Many toddlers go through a phase where they want only one or two foods—over and over, for every meal. Here’s why this is part of normal development, along with ways to get through this period without too much worry over nutrition.

Noodles, noodles, noodles... and more noodles? Among the most frustrating type of picky eating for parents is the oh-so-common food jag, an eating pattern in which your child gets stuck on a certain type of food and rejects anything else for toddler meals.

Picky eating can take many forms, and food jags are just one. Some children don’t like certain textures or smells; others invent certain rules for toddler meals, like the potatoes can’t touch the peas. Though parents may worry about it, finicky eating is common during toddlerhood. Fear of new foods even has a name: “neophobia.” And it peaks between the ages of 2 and 6.

Food Jags in Toddlers: Why So Particular?

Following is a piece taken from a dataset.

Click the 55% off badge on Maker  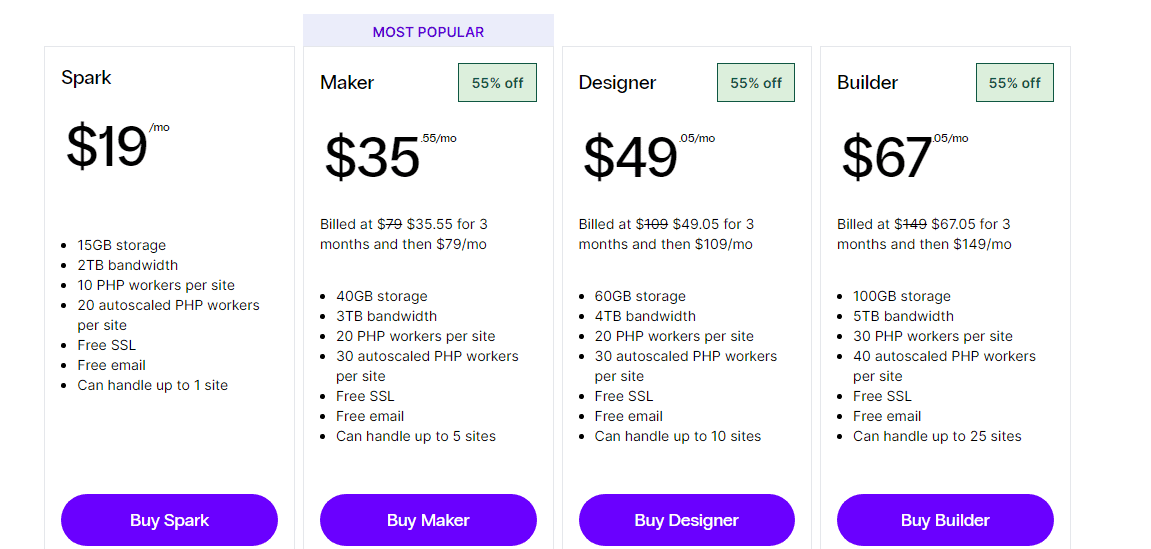click(x=498, y=83)
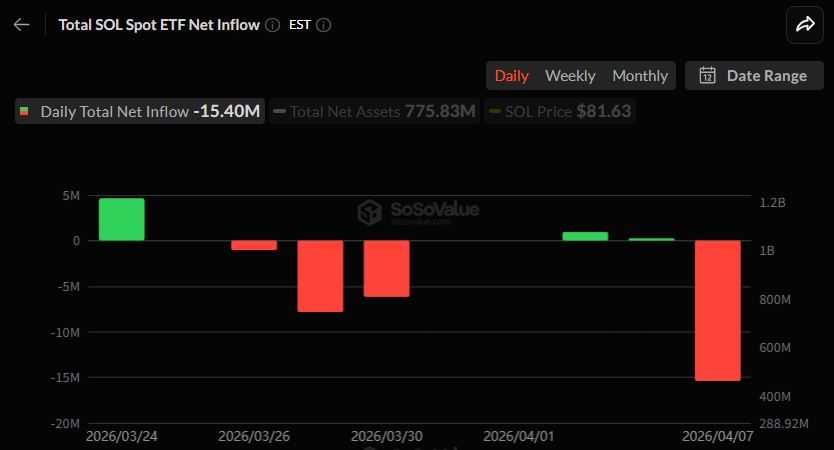834x450 pixels.
Task: Click the large red 2026/04/07 outflow bar
Action: tap(718, 310)
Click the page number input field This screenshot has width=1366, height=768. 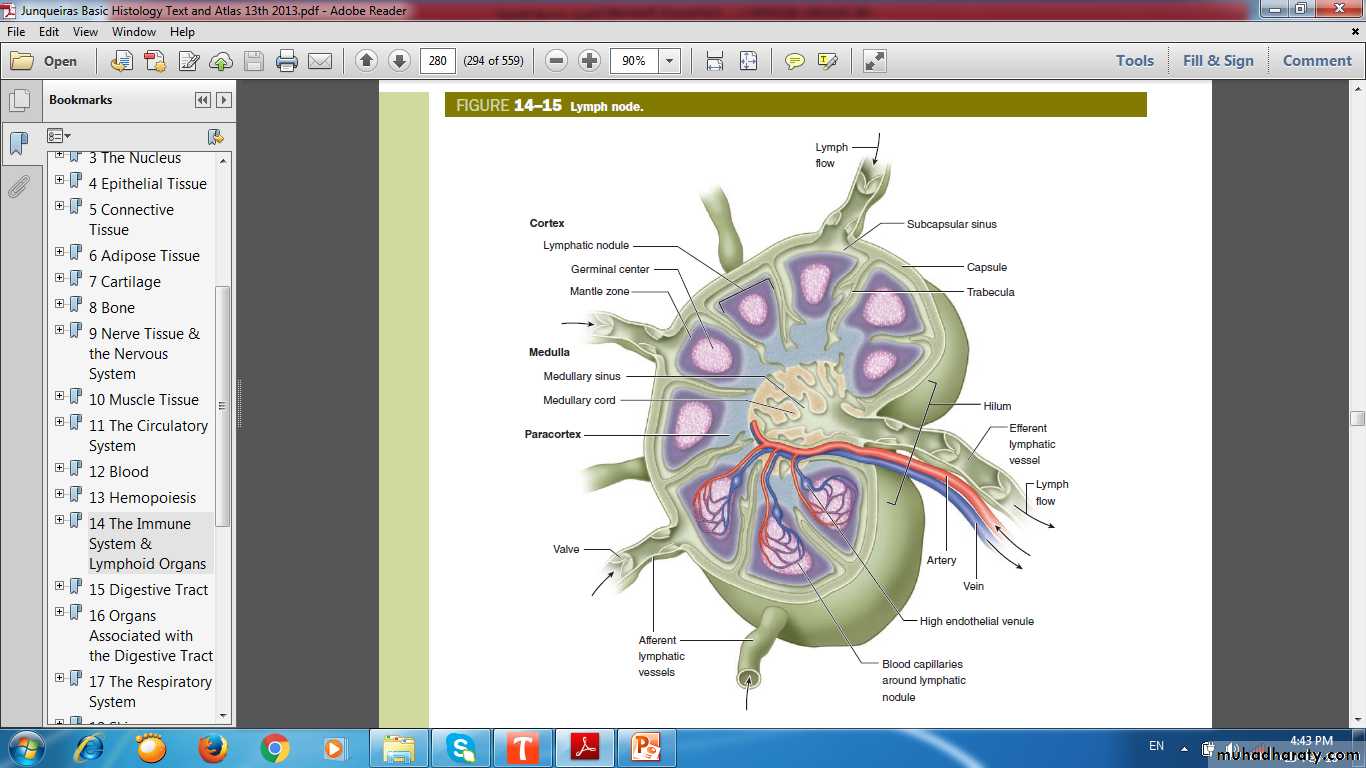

Kids have a natural preference for sweet and salty foods and reject bitter and sour flavours, which partly explains why food jags are seldom built around leafy greens. Fussy eating during meals is partly a control issue, too. As your toddler grows more independent, they realize that they can exert some say in their life. Unfortunately, when you’re a toddler, you don’t have too much choice, so what they put in their mouth and swallow can become a really big deal. Toddlers also develop a fondness (some might say rigidity) for sameness and predictability during this phase of big change. They may ask to wear a certain shirt or cling to a favourite toy—and they want to see the exact same meals on their plates, day after day.

How to Get Your Toddler to Eat

The most important thing to do when your toddler is food jagging is to stay calm. Not making a big deal about a food jag is the best way to keep it from becoming a battle. Never force your child to eat something they dislike; simply present the food and let them choose to take a bite (or not). Also, avoid nagging, begging, or bargaining to get them to try something besides their chosen food. That puts too much emphasis on the issue and sets you up for a power struggle during toddler meals. What to do:

Drop over-worry about nutrition. Over time, if you keep offering a variety of healthy foods, your child will get hungry and eat a balance of the nutrients they need. A toddler’s stomach is only the size of a fist, so it doesn’t take much to satisfy.

Keep offering your child the same foods you make for the whole family. They can choose to eat them or not. It’s OK to mix in the preferred food every once in a while; just avoid catering to it and serving only that food.

Reintroduce rejects. Remember, it can take 15 or more (sometimes, many more) tries before your toddler will accept something new.

Try a little positive peer pressure. Look for opportunities for your toddler to eat with bigger kids. Seeing other children eating different foods might make your toddler more interested in trying them.

Be patient. Some food jags pass in a few days or weeks, while others last years. But most picky eating is outgrown during the early elementary years.